A contact can be generally defined as an obligation that can be legally enforced and is owed by a party to another due to a formal act or informal agreement. The contract must also satisfy specific terms for it to be legally valid (Klass, 2010, p. 27). The terms include whether the person making the contract was old enough for the contract to be valid. Most countries usually set 18 as the lower limit of the age in which a person entering into a contract with another should be. The parties involved in the contract should also be of sound mental status while entering into a contract with each other (Plimpton, 2007, p. 4).
The contracts do not necessarily have to be written to be valid; they may also be made verbally. A verbal contract is usually hidden and is in most cases only known by the parties who were present during the fulfillment of the agreement. Other people who were involved in the contract may not be aware of the contract until the other party tries to enforce the contract. This makes verbal contracts have the potential to hurt some of the parties involved, as there is no documentation to prove the existence of the agreement, hence making it hard for a party to effectively convince a judge or jury of the details of the agreement (Plimpton, 2007, p. 5). The above limitations necessitate the writing down of the agreements between different parties to avoid any dispute that may come up.
Contracts are mainly used to prevent future disagreements that may arise in the enforcement of certain agreements between different parties. The disagreements may be brought up as a result of a change of ownership of the company, changes in the financial situation of the company, or a change in the management of the company, which makes the company stop doing what the company is not obliged to do by a specific contract.
Main Features of a Contract
There must be intentions between the two parties to enter into legally binding relations before the creation of the actual contract. This is usually a determinant of the conditions or circumstances in which the agreement between the parties was made (Anon, 2011).
For a contract to be valid there must be a mutual agreement between the parties involved in the contract. In addition, the terms of the condition must be clear, complete, specific, and unambiguous. The parties involved in the formulation and enforcement of the contract must be easily identifiable (Gray, 2010). A contract can also be revoked before the actual signing of the contract by one of the parties writing to the other party, informing him of the intention not to enter into a contract with him. The parties entering into the contract must also be able to accept to sign the contract with full knowledge of the offer being made by the other party. If one of the parties is not aware of the offer while signing the agreement, the contract is deemed invalid (anon, n.d, p. 2)
The parties in the contract must also be in a capacity to enter into a legally binding contract for the contract to be valid (Cross, 2006, p. 193). The person must be an adult (18 years or more in most regions) for the contract to be valid. The parties involved in the signing of the contract must also not be in a situation that impairs their judgment on the agreement they are entering into. Impairment in the judgment may result in insanity, being under the influence of drugs or alcohol, or having diseases, all of which affect mental capacity. Moreover, a person entering into the contract must do so willfully without being threatened or intimidated (Gray, 2010).
For the contract to be deemed valid, something of value must be exchanged between the parties involved in the signing of the agreement. The valuable commodity, commonly referred to as consideration, is in most cases money. Services property or a promise to do something in exchange for something else being done by the other party (Gray, 2010).
==============================
■ PARTS OF THE EXERCISE:
[1] In the passage on contracts, what is the valuable thing exchanged between the parties commonly called?
[2] Carry the passage on contracts forward from its final sentence.
The lines that follow the passage aren't needed here.

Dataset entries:
==============================
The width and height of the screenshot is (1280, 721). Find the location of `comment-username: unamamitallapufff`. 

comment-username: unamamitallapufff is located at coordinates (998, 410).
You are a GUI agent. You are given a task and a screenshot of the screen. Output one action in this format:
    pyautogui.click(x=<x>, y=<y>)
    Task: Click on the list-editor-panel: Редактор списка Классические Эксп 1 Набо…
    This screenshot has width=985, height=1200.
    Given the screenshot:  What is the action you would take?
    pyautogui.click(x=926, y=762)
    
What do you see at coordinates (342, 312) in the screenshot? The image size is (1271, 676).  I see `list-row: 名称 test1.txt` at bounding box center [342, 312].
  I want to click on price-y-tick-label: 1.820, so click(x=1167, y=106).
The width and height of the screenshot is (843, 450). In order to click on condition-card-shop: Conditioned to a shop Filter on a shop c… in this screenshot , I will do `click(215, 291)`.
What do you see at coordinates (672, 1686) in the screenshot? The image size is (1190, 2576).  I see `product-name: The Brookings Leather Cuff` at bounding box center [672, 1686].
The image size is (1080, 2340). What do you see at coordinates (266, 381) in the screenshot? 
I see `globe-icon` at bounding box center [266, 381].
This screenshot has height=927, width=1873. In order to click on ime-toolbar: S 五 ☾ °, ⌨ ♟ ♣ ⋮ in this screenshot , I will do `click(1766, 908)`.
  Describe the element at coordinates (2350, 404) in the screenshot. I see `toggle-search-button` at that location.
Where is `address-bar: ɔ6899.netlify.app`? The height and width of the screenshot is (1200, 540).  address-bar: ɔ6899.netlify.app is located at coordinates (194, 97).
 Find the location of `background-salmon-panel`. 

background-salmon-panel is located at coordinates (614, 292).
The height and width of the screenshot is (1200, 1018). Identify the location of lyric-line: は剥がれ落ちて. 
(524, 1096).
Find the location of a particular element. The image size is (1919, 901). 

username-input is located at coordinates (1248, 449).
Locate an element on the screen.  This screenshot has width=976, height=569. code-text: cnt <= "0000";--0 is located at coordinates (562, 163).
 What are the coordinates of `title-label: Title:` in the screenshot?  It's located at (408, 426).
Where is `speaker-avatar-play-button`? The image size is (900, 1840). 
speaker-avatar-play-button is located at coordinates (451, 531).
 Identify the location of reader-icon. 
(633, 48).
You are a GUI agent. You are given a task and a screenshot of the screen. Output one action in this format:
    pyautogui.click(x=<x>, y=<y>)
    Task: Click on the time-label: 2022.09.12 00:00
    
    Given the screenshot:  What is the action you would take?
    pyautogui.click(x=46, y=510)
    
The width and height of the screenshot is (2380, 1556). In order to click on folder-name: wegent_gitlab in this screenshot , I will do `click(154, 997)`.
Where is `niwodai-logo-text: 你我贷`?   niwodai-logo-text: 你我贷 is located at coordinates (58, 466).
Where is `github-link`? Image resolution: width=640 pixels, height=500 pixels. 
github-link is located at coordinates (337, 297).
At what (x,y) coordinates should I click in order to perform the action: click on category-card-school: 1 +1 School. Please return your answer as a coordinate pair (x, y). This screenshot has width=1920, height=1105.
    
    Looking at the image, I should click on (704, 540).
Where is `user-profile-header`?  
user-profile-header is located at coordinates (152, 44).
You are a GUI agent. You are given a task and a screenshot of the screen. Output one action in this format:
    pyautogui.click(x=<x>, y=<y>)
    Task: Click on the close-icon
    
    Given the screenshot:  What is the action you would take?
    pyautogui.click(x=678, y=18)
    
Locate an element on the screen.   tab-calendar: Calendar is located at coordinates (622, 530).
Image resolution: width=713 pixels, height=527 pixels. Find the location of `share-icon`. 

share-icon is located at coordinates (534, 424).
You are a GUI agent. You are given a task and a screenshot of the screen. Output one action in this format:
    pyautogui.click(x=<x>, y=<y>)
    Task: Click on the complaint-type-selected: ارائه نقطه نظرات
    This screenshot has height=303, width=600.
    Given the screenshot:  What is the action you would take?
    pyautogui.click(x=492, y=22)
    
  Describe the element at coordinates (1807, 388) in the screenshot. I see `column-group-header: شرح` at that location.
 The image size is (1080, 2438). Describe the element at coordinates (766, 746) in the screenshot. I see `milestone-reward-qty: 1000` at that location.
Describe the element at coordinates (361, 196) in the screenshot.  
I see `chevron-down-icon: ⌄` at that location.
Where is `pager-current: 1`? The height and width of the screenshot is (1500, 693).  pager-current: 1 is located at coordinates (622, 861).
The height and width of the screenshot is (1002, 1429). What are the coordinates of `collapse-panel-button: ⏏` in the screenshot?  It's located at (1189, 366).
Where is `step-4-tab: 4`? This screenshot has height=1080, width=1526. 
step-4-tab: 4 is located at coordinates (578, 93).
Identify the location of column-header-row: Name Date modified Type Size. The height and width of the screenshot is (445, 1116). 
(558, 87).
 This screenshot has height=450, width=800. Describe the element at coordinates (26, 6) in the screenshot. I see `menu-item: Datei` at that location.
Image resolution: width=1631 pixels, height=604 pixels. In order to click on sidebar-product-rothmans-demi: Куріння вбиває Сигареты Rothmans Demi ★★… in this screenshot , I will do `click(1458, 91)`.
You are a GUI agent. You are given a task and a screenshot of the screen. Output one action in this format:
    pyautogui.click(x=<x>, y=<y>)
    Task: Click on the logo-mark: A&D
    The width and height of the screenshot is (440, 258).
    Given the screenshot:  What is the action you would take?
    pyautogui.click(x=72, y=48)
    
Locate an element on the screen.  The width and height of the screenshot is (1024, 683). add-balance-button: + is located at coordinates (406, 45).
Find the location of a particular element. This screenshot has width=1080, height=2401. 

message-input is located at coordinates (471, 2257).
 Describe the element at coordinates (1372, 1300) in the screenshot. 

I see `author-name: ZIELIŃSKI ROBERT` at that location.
==============================
■ TASK-BY-TASK ANSWERS:
[1] It is commonly called consideration.

[2]
The parties involved in the contract must also show that they have the intention to be bound by the agreements and conditions of the contract. In addition, the parties must intend to use the agreement in a court of law if a dispute between the parties with relation to the agreement arises (Gray, 2010).
Collateral Contract
Many things are usually said by the parties involved before the signing of the actual contract. Some of the things that are said do not form part of the contract; these things may be either promises or misleading information, which is mainly used to influence the other party to enter into a contract with the other party or parties. In addition, they form part of the collateral contract and may be used against the other party if they fail to abide by the conditions or information they gave before the actual signing of the contract (Heffey, Paterson & Hocker, 1998). There are other types of documentation recognized by law, which are usually given to show the existence of an agreement between two parties. Collateral contact is one such documentation and is usually used to facilitate the enforcement of the agreements made to support another contact. Collateral contacts are used in two situations:
- To enforce a promise or agreement, which is made prior to the signing of another contract, without which, the other contact that binds the parties would not have been made (Barret, 2008, p. 63). This type of collateral contract is usually oral and can be proved through the existence of certain patterns in the execution of certain tasks between the two parties.
- To enforce the promises that are made by two parties in support of another agreement the parties have. In this type, the collateral contracts are usually in written form and are sometimes referred to as “collateral warranties” or simply “warranties” (Barret, 2008, p. 63).
Since a collateral contract is related to the other contract, the terms of the collateral contract should not contradict the terms of the main contract that the two parties have signed. If the collateral contract contradicts the other contract, it may be deemed illegal or forged, and hence not admissible in a court of law. The parties making the collateral contract must therefore be very careful in the wording and details of the collateral contract. Sometimes, a collateral contract may be used to bring third parties into a dispute (Stone, 2009, p. 250).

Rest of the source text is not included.